§ Instruction
Rewrite the lines below with "post" substituted for "tweet" and nothing else changed. Leave the pictures out of your answer.
------------------------------------------------
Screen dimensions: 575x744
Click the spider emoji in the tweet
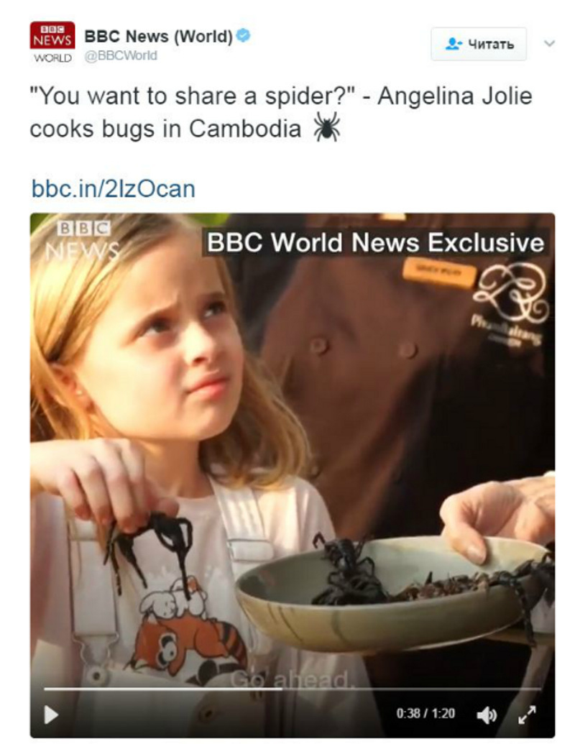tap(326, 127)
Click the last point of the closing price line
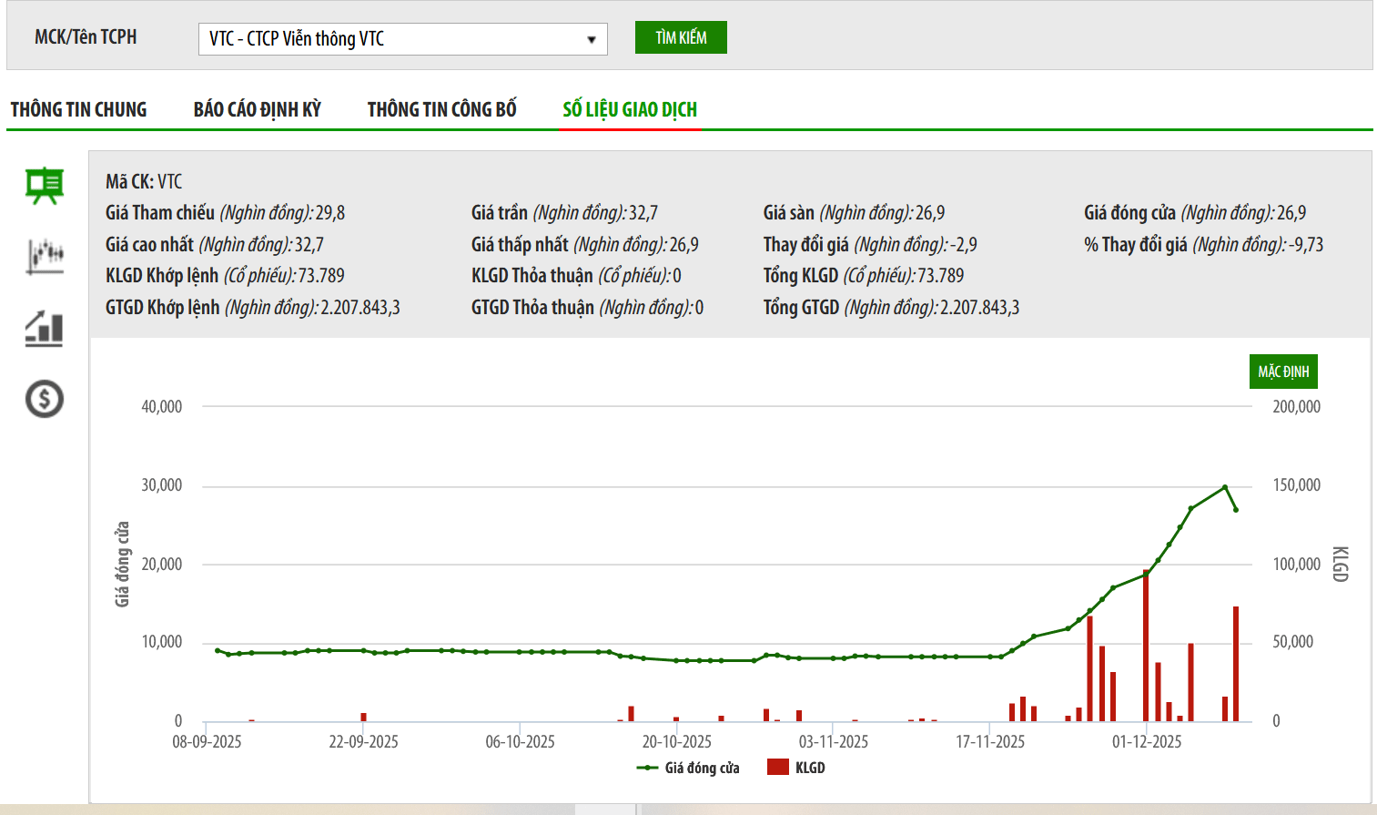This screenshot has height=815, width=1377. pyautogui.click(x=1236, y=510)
------------------------------------------------
§ Solution to the exercise
Screen dimensions: 575x744
Click the spider emoji in the post
tap(326, 127)
Click the last point of the closing price line
This screenshot has height=815, width=1377. pyautogui.click(x=1236, y=510)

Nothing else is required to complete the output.